- **Extract provided**:
* START *

Kumaraswami Sastri, J.

1. Second Appeal No. 289 of 1927.-This appeal arises out of a suit under Section 95 of the Estates Land Act. The plaintiff is the tenant of the defendant who is the Rajah of Mandasa. The case of the plaintiff is that the defendant illegally distrained certain properties of his and the suit is to set aside the distraint. The plaintiff in paragraph 8 of the plaint states that the attachment made by the defendant is illegal, being contrary to the provisions of the Estates Land Act, and that there was no valid exchange of patta and muchilika or even a tender of a proper patta. To this the defendant replied in the written statement stating that the patta issued by the Settlement Officer continued in force, and that it is not correct to say that the attachment was illegal. It is not disputed that during fasli 1333 a record of rights under Chapter XI of the Estates Land Act was prepared and in 1333 rent was settled under that Chapter and before the record of rights was prepared the system in vogue was the sharing system and by the settlement proceedings certain cash rates were fixed. Up to fasli 1333 grain was paid and from 1334 cash rent was paid as per rate fixed by the settlement. The ryots appealed to the Board of Revenue and it did not grant the prayer of the ryots. The Board, however, acting under the powers given under Ch. XI reduced the rates of rent fixed by the Settlement Officer by an order, dated 17th December, 1925 by about three annas in the rupee. Under the Act, this determination of the rent takes effect from the next fasli. The defendant pleaded that there was sufficient compliance with the provisions of Section 53, as under Rule 25 of the Rules framed under the Estates Land Act an extract has to be given to each ryot containing all the particulars of land and the tenant’s liability. Section 53 runs as follows:

No landholder shall have power to proceed against a ryot for the recovery of rent by distraint and sale of his moveable property or by sale of his holding under (Chapter VI unless he shall have exchanged a patta and muchilika with such ryot or tendered him such a patta as he was bound to accept or unless a valid patta or muchilika continues in force.

* END *

- **Material**:
* START *

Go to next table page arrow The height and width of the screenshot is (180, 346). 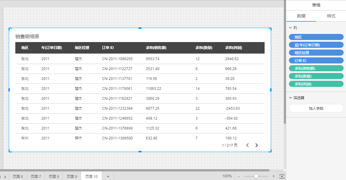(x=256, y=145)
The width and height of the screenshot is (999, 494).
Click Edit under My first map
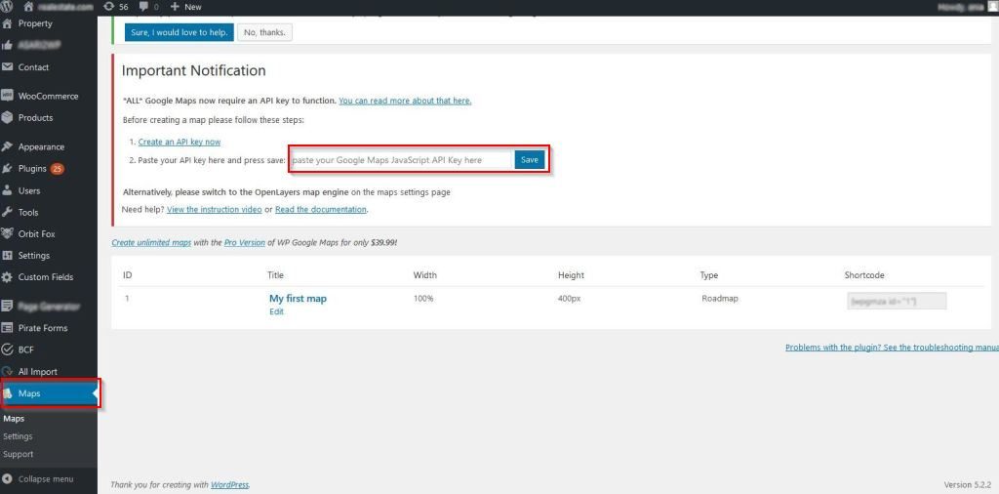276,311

* END *

- **Goal of the exercise**:
Write out the entire judgment excerpt on the Estates Land Act appeal word for word, with nothing changed or left out. The listing stands apart from the judgment excerpt and is separate material.

- **Reply to the exercise**:
Kumaraswami Sastri, J.

1. Second Appeal No. 289 of 1927.-This appeal arises out of a suit under Section 95 of the Estates Land Act. The plaintiff is the tenant of the defendant who is the Rajah of Mandasa. The case of the plaintiff is that the defendant illegally distrained certain properties of his and the suit is to set aside the distraint. The plaintiff in paragraph 8 of the plaint states that the attachment made by the defendant is illegal, being contrary to the provisions of the Estates Land Act, and that there was no valid exchange of patta and muchilika or even a tender of a proper patta. To this the defendant replied in the written statement stating that the patta issued by the Settlement Officer continued in force, and that it is not correct to say that the attachment was illegal. It is not disputed that during fasli 1333 a record of rights under Chapter XI of the Estates Land Act was prepared and in 1333 rent was settled under that Chapter and before the record of rights was prepared the system in vogue was the sharing system and by the settlement proceedings certain cash rates were fixed. Up to fasli 1333 grain was paid and from 1334 cash rent was paid as per rate fixed by the settlement. The ryots appealed to the Board of Revenue and it did not grant the prayer of the ryots. The Board, however, acting under the powers given under Ch. XI reduced the rates of rent fixed by the Settlement Officer by an order, dated 17th December, 1925 by about three annas in the rupee. Under the Act, this determination of the rent takes effect from the next fasli. The defendant pleaded that there was sufficient compliance with the provisions of Section 53, as under Rule 25 of the Rules framed under the Estates Land Act an extract has to be given to each ryot containing all the particulars of land and the tenant’s liability. Section 53 runs as follows:

No landholder shall have power to proceed against a ryot for the recovery of rent by distraint and sale of his moveable property or by sale of his holding under (Chapter VI unless he shall have exchanged a patta and muchilika with such ryot or tendered him such a patta as he was bound to accept or unless a valid patta or muchilika continues in force.